## Yang Akan Dikerjakan
(A) Salin tanpa perubahan seluruh bagian teks bacaan di bawah, dari "Oleh Syaiful W." terus ke bawah sampai "Siloam, Tangerang, Banten.".
(B) Ubah paragraf dalam teks bacaan yang diawali "Saya ingat betul" menjadi daftar singkat yang tetap memuat fakta-fakta utamanya.
(C) Jawab pertanyaan berikut berdasarkan teks bacaan di bawah.
(i) Siapa yang mengadakan diskusi tentang kondom pada 1998?
(ii) Di rumah sakit mana Babe meninggal?
(iii) Apa yang akan dilakukan setelah Babe disemayamkan sampai 23/6-2015?

## Teks Bacaan
Oleh Syaiful W. Harahap – AIDS WatchIndonesia
Saya
ingat betul perkenalan saya pertama kali dengan Babe, panggilan akrab Chris W.
Green, aktivis HIV/AIDS sejak awal 1990-an di Jakarta, adalah di bulan puasa
(1998). Waktu itu Bu Lia, Dr Rosalia Sciortino di Kantor Ford Foundation
Jakarta, mengadakan diskusi tentang kondom. Malam ini, 21/6-2015, pkl 21.00
saya baca status Danel Marguari, Yayasan Spiritia Jakarta, yang mengatakan
bahwa Babe akan disemayamkan di RS St Carolus, Jakarta Pusat, sampai tanggal
23/6-2015 selanjutnya akan dikremasi. Babe pergi untuk selama-lamanya sekitar
pukul 15.30, 21/6-2015, di RS Siloam, Tangerang, Banten.

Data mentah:
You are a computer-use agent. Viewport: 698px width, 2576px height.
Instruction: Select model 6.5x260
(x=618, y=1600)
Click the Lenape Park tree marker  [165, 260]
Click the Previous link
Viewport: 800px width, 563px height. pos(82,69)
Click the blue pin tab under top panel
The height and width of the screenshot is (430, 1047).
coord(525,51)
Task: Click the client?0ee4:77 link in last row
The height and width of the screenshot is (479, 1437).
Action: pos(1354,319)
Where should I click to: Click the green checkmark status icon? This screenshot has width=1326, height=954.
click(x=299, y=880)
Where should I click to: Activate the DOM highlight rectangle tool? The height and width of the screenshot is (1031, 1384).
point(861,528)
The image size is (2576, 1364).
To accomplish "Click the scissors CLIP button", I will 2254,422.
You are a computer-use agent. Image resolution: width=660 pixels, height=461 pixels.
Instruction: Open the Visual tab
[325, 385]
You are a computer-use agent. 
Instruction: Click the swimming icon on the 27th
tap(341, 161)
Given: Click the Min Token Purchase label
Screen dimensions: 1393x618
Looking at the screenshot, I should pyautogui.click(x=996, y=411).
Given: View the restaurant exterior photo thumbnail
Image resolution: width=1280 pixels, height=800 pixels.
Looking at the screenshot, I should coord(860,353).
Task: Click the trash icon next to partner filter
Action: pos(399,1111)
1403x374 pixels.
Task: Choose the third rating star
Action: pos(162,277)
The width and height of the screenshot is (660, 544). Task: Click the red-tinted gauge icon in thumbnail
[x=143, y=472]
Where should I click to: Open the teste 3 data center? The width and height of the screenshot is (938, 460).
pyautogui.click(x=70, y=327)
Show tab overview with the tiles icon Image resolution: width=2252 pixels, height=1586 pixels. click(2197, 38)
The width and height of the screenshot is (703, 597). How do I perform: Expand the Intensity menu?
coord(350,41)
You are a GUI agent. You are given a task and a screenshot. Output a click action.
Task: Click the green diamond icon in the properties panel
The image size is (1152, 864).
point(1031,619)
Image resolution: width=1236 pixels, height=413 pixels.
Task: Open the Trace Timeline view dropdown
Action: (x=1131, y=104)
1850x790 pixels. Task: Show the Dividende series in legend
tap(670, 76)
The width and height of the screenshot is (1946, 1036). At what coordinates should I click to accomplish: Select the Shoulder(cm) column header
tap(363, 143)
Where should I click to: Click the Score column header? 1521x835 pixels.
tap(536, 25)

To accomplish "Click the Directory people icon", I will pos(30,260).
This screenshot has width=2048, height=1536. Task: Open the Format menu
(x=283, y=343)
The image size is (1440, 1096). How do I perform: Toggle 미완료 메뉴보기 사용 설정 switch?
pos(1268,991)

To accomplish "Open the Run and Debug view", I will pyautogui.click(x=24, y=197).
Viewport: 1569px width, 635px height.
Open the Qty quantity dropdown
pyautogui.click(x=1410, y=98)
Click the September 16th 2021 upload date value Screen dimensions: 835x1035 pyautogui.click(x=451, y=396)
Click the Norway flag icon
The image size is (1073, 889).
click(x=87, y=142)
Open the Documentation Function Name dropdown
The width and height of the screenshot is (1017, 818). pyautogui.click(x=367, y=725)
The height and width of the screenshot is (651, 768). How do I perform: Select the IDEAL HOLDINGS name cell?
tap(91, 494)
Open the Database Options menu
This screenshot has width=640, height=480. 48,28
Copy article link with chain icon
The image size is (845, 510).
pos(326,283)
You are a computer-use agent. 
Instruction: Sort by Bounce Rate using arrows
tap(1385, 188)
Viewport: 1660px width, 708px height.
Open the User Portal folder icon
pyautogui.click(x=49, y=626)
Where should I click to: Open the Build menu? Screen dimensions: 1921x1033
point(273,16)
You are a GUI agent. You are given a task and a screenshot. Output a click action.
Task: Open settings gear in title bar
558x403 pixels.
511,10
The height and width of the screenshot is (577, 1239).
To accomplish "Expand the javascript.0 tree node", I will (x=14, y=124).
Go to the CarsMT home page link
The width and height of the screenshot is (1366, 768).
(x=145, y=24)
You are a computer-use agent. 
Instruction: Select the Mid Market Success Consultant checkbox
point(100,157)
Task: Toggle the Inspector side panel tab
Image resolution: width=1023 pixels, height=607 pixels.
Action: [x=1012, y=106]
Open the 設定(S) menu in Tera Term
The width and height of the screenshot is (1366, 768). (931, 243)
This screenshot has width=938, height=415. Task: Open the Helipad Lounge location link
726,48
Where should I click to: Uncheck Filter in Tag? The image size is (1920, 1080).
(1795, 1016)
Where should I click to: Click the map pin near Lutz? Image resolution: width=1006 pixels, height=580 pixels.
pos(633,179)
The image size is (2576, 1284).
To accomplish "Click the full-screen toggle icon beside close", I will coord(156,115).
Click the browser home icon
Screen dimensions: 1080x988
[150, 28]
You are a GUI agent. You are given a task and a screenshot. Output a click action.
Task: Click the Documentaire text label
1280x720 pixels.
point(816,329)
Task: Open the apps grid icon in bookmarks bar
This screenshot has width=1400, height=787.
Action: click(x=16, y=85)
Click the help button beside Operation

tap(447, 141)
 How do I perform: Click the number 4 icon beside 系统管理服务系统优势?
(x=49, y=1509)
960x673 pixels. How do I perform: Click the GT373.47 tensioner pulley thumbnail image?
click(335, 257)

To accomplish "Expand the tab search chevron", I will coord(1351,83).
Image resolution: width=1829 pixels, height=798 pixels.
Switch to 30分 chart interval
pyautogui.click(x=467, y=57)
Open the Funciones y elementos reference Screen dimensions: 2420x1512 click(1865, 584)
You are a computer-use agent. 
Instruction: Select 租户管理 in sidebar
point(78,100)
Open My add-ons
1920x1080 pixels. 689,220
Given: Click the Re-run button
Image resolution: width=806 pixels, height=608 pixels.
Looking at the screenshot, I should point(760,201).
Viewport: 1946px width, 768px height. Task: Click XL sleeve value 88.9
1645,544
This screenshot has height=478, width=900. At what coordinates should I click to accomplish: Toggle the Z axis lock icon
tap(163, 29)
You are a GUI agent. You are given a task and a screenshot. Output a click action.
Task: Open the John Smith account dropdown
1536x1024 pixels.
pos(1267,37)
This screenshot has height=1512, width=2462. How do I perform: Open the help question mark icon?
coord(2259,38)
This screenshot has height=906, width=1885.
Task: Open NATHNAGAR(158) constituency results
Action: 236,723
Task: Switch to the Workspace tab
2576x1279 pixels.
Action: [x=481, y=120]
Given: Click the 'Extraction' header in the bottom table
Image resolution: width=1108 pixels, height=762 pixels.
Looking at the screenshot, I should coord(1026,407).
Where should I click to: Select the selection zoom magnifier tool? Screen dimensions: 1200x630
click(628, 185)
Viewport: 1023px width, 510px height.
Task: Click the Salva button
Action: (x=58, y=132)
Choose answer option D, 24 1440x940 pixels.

## Jawaban Tiap Tugas
(A)
Oleh Syaiful W. Harahap – AIDS WatchIndonesia
Saya
ingat betul perkenalan saya pertama kali dengan Babe, panggilan akrab Chris W.
Green, aktivis HIV/AIDS sejak awal 1990-an di Jakarta, adalah di bulan puasa
(1998). Waktu itu Bu Lia, Dr Rosalia Sciortino di Kantor Ford Foundation
Jakarta, mengadakan diskusi tentang kondom. Malam ini, 21/6-2015, pkl 21.00
saya baca status Danel Marguari, Yayasan Spiritia Jakarta, yang mengatakan
bahwa Babe akan disemayamkan di RS St Carolus, Jakarta Pusat, sampai tanggal
23/6-2015 selanjutnya akan dikremasi. Babe pergi untuk selama-lamanya sekitar
pukul 15.30, 21/6-2015, di RS Siloam, Tangerang, Banten.

(B)
- Penulis pertama kali berkenalan dengan Babe, panggilan akrab Chris W. Green, pada bulan puasa 1998. Babe adalah aktivis HIV/AIDS di Jakarta sejak awal 1990-an.
- Perkenalan itu terjadi dalam diskusi tentang kondom yang diadakan Bu Lia, Dr Rosalia Sciortino, di Kantor Ford Foundation Jakarta.
- Pada 21/6-2015 pukul 21.00, penulis membaca status Danel Marguari dari Yayasan Spiritia Jakarta.
- Babe meninggal sekitar pukul 15.30, 21/6-2015, di RS Siloam, Tangerang, Banten.
- Babe disemayamkan di RS St Carolus, Jakarta Pusat, sampai 23/6-2015, lalu dikremasi.

(C)
(i) Bu Lia, Dr Rosalia Sciortino, di Kantor Ford Foundation Jakarta.
(ii) RS Siloam, Tangerang, Banten.
(iii) Babe akan dikremasi.